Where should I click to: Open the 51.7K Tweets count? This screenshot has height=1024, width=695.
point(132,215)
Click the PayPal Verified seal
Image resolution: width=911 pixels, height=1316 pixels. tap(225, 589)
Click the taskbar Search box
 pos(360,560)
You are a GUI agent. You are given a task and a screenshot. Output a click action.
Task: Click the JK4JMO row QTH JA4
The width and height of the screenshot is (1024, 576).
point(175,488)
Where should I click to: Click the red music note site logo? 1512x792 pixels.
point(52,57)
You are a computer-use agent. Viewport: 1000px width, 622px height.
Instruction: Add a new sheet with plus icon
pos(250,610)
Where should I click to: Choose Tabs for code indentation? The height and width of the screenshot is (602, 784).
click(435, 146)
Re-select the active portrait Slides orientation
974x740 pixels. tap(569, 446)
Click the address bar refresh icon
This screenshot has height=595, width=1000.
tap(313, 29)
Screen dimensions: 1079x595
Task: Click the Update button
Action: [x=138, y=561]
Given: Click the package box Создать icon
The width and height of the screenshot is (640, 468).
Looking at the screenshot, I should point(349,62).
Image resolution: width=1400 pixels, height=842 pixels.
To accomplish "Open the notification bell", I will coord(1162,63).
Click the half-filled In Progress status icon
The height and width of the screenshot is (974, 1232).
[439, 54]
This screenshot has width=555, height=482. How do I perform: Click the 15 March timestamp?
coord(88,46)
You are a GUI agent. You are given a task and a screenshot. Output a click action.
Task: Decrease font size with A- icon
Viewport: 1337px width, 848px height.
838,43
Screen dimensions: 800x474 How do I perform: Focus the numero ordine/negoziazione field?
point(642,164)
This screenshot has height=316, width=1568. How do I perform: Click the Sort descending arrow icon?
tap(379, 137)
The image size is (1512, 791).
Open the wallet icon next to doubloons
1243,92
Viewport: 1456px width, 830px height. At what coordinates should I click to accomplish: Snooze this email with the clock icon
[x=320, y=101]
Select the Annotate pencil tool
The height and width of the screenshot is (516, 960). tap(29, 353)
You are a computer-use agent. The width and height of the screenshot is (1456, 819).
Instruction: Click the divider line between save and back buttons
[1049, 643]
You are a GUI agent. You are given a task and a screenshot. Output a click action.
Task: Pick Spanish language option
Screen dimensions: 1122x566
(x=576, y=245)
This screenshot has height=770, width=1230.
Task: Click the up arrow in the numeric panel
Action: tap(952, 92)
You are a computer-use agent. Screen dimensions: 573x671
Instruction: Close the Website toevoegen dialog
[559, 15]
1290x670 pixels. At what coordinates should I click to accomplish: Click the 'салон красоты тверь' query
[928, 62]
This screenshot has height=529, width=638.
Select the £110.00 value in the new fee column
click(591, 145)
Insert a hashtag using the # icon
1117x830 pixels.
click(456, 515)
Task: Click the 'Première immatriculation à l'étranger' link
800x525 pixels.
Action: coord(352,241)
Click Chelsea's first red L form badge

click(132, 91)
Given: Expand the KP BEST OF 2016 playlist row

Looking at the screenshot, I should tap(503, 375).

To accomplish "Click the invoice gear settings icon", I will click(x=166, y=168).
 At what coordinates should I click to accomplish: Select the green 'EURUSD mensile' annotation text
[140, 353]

# Task goal:
The required output is the exact sequence of lines from the one containing "800x525 pixels." through the end of the listing, both endpoints included.

# Your response:
800x525 pixels.
Action: coord(352,241)
Click Chelsea's first red L form badge

click(132, 91)
Given: Expand the KP BEST OF 2016 playlist row

Looking at the screenshot, I should tap(503, 375).

To accomplish "Click the invoice gear settings icon", I will click(x=166, y=168).
 At what coordinates should I click to accomplish: Select the green 'EURUSD mensile' annotation text
[140, 353]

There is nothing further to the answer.